Wednesday Colloquium



07.12.2022

"Physical units and the new SI"

Grzegorz Łach (Department of Physics, Warsaw University)

In 2019 the SI system of units underwent a major redefinition — removing any use of physical artifacts as unit standards. Since then all the units are defined based on fundamental physical phenomena. As a consequence several fundamental constants such as the Planck's and the Boltzmann constants have been permanently fixed. I will describe some of the motivations behind this reform, the choices which had to me made, and the use of current definitions in practice.


14.12.2022

"Time-domain and Spectroscopic studies of Active Galactic Nuclei"

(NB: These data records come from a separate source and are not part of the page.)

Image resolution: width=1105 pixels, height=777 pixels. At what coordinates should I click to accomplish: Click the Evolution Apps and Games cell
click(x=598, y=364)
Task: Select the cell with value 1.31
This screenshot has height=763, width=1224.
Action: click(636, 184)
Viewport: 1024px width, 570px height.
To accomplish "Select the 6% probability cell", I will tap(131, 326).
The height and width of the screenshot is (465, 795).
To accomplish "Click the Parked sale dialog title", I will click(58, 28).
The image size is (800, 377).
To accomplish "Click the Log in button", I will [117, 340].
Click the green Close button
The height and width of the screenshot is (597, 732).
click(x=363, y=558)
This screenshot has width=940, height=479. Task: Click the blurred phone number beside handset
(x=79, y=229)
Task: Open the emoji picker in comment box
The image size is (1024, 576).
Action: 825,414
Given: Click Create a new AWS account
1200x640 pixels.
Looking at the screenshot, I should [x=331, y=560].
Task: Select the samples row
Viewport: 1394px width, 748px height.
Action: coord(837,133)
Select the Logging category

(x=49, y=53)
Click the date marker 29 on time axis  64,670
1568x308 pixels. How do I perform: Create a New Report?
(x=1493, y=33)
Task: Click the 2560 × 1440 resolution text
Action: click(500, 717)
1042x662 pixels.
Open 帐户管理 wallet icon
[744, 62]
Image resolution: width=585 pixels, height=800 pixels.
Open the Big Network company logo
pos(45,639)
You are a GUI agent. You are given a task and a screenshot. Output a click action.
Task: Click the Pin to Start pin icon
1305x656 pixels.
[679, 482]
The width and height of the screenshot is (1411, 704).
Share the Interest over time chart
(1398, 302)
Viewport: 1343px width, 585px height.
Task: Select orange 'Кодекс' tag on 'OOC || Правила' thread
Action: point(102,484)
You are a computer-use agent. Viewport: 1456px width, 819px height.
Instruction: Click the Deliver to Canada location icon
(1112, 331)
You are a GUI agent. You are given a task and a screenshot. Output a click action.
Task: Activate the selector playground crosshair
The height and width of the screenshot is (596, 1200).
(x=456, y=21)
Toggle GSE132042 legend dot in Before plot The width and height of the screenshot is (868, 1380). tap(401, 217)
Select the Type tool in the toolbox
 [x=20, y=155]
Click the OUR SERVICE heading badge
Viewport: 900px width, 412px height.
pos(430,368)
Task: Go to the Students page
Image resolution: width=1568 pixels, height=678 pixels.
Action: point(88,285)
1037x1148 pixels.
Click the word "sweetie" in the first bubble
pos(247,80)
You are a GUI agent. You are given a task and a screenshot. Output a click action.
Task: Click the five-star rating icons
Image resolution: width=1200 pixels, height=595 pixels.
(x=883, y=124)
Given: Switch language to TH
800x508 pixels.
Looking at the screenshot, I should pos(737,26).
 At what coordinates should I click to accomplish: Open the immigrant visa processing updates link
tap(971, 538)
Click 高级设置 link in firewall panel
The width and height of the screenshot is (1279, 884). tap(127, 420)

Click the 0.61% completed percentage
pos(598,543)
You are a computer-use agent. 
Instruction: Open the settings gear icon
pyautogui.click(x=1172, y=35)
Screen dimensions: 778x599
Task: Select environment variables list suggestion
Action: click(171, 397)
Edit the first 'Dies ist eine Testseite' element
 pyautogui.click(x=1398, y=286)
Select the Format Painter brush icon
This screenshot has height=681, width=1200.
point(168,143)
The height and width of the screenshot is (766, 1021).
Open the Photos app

Saikruba Krishnan (CAMK, Warsaw)

An active galactic nucleus (AGN) is powered by an accreting supermassive black hole (SMBH) at the galaxy's centre and exhibits variability across the electromagnetic spectrum on multiple time scales. Systematic searches for periodic/quasi-periodic signals (QPOs) in AGN have remained an important quest for the astronomy community. I discuss the statistical significance of the detection of periodic/QPOs in red noise-dominated AGN light curves for selected statistical tools (Auto-Correlation Function and the Phase Dispersion Minimisation) and the calibration of their false alarm probabilities. These studies highlight the effects of stochastic variability in AGN light curves and guide the community towards reporting only statistically robust detections. In recent years, apart from the basic characteristic stochastic variations, more extreme variability has been observed, including large outbursts in both X-ray and optical emission. The eROSITA all-sky monitoring mission provides unprecedented monitoring to detect such dramatic changes, and multi-wavelength campaigns help to study the accretion flow response to significant changes in accretion rate and track the corona, disk, and BLR responses. I also present results on such a multi-wavelength study of a flaring event in an AGN detected with eROSITA. We witnessed a likely sudden strong increase in local accretion rate, which manifested itself via an increase in accretion disk emission and thermal Comptonization emission in the soft X-rays, followed by a decrease in accretion and Comptonized luminosity. The physical processes (e.g., disk instabilities) leading to such substantial variations are still an open question, and future continuous monitoring along with multi-wavelength studies will shed some light on it.


21.12.2022

"What was the last Nobel Prize in Physics given for?"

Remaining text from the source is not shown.